Desde que comenzó el sexenio de Andrés Manuel López Obrador, Amlo, la estrategia de seguridad en México ha sido la de no enfrentar la violencia con más violencia. Tristemente, cuatro años después, la política de “Abrazos, no balazos” no solo no ha dado resultados, ha aumentado la violencia, expandido las organizaciones criminales y diezmado la capacidad de inteligencia del Estado mexicano. Lo anterior quedó en evidencia esta semana cuando la captura de Ovidio Guzmán, uno de los hijos del Chapo, desató la furia del Cartel de Sinaloa que demostró una vez más que aún tiene el poder de secuestrar una ciudad.

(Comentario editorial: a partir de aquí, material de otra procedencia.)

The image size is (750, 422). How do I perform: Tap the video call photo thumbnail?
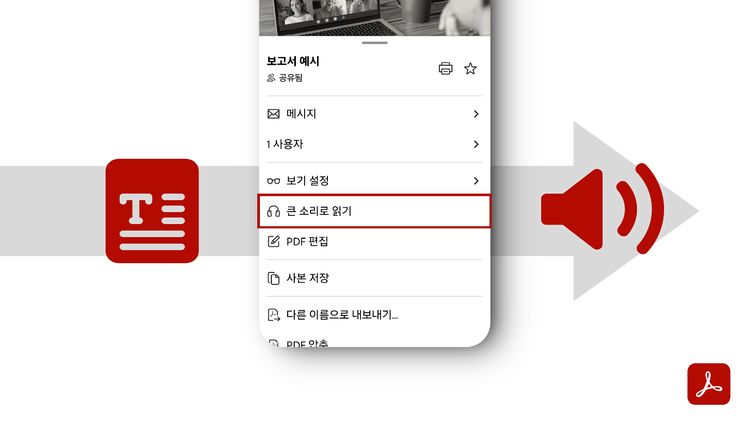pos(375,18)
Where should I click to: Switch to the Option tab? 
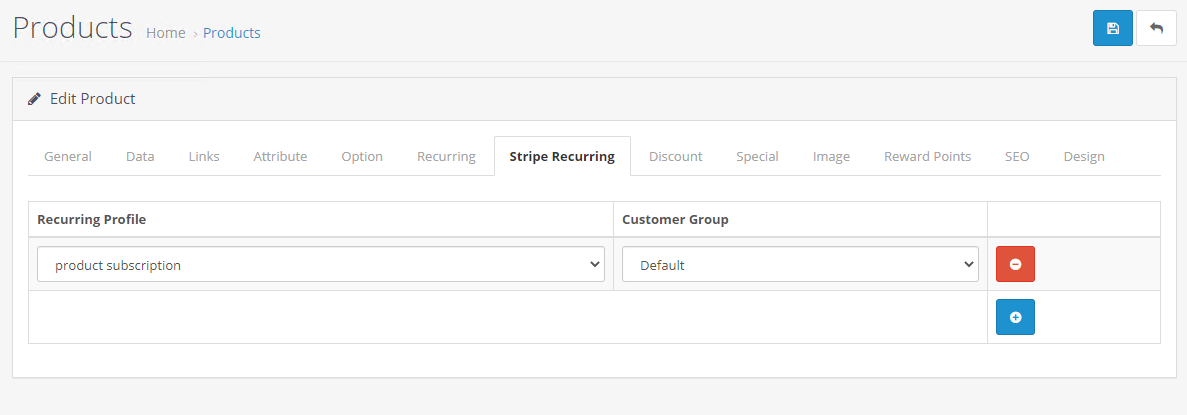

Lo que ocurre en México nos revela mucho sobre lo que podría pasar en unos años si el gobierno colombiano sigue improvisando con su política de paz total. Aunque tanto Amlo como Petro tienen razón en que la guerra contra el narcotráfico fracasó, las treguas sin compromisos verificables, la candidez o el exceso de confianza con el adversario y los acuerdos bilaterales espontáneos, sin negociaciones previas, pueden resultar peores.
Lo cierto es que en Colombia las comunidades más azotadas por la guerra vienen pidiendo hace mucho tiempo que pare la violencia. Desde hace varios años en el Bajo Calima y San Juan, por ejemplo, la fuerza pública, las AGC y el ELN están enfrentadas en una guerra por el control de estos territorios. Las consecuencias han sido una población confinada, desplazada, asesinada y torturada. Según la Unidad para la Atención y Reparación de Víctimas, solo para el Medio San Juan, un municipio de 15.000 habitantes, se reportaron 4.004 víctimas durante 2022, mientras para el Litoral de San Juan, otro municipio colindante de 11.000 habitantes, se reportaron 7.973 víctimas en lo corrido del año.